++++ Trecho de texto ++++

O Estado de S. Paulo.

23 de jan. de 2025


Desde sempre historiadores tentaram resumir em poucas palavras o fenômeno de decisões políticas (e/ou militares) que levaram a grandes desastres, embora claramente previsíveis. Duas obras de enorme sucesso foram “A Marcha da Insensatez”, de Barbara Tuchman (de Troia ao Vietnã), e “Os Sonâmbulos”, de Christopher Clark (como a Europa “tropeçou” para dentro da Primeira Guerra Mundial).


Não há nada de sonâmbulo na marcha de Lula 3 no caminho da insensatez fiscal, que arrisca provocar uma crise política justamente quando seria menos desejável – isto é, num cenário eleitoral. Ao contrário, o presidente não transmite em privado ou em público qualquer sinal de que entenda a questão fiscal como insustentável.


A principal assessoria econômica do Ministério da Fazenda produz avaliações do seguinte teor: “nós estamos no caminho certo da consolidação, uma consolidação fiscal feita com baixíssimo desemprego, crescimento econômico, distribuição de renda e combate à pobreza. Sempre foi nosso objetivo: conduzir uma política econômica capaz de consolidar as contas públicas ao mesmo tempo que promove o crescimento e a distribuição de renda”.

++++ Linhas fornecidas ++++

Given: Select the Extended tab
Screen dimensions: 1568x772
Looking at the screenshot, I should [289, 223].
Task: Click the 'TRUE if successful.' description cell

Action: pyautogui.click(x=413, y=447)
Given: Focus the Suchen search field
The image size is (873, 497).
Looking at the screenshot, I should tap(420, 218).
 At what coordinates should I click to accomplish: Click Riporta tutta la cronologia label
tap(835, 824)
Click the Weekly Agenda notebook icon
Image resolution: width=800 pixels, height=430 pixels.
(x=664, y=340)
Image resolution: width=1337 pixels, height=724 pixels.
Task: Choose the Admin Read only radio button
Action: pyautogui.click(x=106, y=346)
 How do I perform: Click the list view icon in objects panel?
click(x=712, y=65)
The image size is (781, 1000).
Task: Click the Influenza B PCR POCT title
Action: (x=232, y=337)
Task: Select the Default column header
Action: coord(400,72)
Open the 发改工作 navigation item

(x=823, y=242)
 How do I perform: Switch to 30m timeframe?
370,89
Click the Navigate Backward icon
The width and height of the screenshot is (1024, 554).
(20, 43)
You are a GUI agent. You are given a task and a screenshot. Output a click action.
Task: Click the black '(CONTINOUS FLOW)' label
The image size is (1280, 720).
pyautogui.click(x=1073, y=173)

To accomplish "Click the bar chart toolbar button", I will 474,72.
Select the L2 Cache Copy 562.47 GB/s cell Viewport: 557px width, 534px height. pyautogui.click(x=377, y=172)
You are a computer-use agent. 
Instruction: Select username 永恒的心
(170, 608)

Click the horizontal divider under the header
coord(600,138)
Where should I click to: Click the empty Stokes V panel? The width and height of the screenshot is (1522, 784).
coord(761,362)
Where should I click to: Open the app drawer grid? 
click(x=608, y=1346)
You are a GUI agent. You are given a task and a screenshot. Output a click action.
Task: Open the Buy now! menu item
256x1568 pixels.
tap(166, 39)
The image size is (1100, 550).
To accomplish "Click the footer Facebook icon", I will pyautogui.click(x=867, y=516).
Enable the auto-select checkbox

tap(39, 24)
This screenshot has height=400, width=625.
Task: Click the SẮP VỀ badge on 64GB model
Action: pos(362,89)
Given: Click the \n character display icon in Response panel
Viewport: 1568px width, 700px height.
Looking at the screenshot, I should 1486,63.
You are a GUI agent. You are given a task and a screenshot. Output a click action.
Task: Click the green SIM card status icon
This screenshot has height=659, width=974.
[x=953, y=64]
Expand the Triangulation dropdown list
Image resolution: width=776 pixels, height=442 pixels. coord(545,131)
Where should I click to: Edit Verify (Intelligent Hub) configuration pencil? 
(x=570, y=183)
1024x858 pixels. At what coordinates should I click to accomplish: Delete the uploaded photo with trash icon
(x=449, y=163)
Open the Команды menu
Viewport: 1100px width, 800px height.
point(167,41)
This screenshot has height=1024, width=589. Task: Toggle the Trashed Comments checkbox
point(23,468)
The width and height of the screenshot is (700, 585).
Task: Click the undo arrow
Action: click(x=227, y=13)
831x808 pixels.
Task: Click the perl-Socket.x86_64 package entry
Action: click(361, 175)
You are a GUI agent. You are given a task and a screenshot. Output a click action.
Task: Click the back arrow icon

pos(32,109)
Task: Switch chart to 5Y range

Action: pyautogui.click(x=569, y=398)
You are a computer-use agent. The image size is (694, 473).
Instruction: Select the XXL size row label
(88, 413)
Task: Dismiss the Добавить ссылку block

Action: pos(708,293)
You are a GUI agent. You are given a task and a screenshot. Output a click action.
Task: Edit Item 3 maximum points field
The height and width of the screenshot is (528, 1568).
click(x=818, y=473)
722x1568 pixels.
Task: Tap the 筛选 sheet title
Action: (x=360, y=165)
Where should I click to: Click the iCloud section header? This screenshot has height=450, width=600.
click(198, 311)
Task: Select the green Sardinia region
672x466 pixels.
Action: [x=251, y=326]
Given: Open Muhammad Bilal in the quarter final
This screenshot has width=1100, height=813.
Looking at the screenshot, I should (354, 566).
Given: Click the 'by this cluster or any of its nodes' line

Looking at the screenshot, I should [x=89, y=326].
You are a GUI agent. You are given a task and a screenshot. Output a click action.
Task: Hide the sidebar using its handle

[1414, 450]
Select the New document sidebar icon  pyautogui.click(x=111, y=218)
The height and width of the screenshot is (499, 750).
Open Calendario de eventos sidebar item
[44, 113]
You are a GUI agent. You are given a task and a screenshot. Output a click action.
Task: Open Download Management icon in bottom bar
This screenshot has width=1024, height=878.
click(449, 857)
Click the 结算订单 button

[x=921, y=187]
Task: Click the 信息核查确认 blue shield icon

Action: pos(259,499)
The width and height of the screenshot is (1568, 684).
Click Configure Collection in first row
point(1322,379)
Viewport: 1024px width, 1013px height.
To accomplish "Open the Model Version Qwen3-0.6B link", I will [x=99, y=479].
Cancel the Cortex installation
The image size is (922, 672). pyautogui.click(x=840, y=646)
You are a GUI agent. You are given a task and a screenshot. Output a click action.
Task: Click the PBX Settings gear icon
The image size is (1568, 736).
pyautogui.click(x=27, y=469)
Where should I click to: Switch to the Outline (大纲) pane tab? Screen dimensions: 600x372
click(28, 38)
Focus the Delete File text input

++++

• _Questões e tarefas_:
**1)** Responda com base no texto sobre a política fiscal:
(a) Qual livro de Barbara Tuchman é mencionado?
(b) Em que cenário uma crise política seria menos desejável?
(c) Quem produz as avaliações citadas no último parágrafo?
**2)** Retome o texto sobre a política fiscal e escreva a sua continuação a partir da última frase apresentada.
As linhas são um material à parte, independente do texto sobre a política fiscal.

• _Respostas dos exercícios_:
**1)**
(a) "A Marcha da Insensatez".
(b) Num cenário eleitoral.
(c) A principal assessoria econômica do Ministério da Fazenda.

**2)**
É prosseguindo nessa trilha que o governo bateu um recorde histórico na terça-feira, quando passou a pagar IPCA + 7,94% para remunerar papéis de dívida de curto prazo. Com números dessa ordem, não espanta que agentes de mercado (sim, esses vilões) considerem que a atual situação política impeça Lula de adotar medidas capazes sequer de estabilizar a dívida pública, quanto mais reverter sua trajetória de crescimento.


Por “situação política” leia-se a cabeça de Lula e o que faz do “Zeitgeist” (espírito de uma época) ou “vibe” ou como se queira chamar o momento político e sua direção. A combinação de descrédito quanto às políticas do governo e o enorme tsunami representado por Trump (do comércio à geopolítica, passando pela guerra cultural) é componente bastante visível de uma realidade política extraordinariamente difícil e desafiadora para qualquer governante.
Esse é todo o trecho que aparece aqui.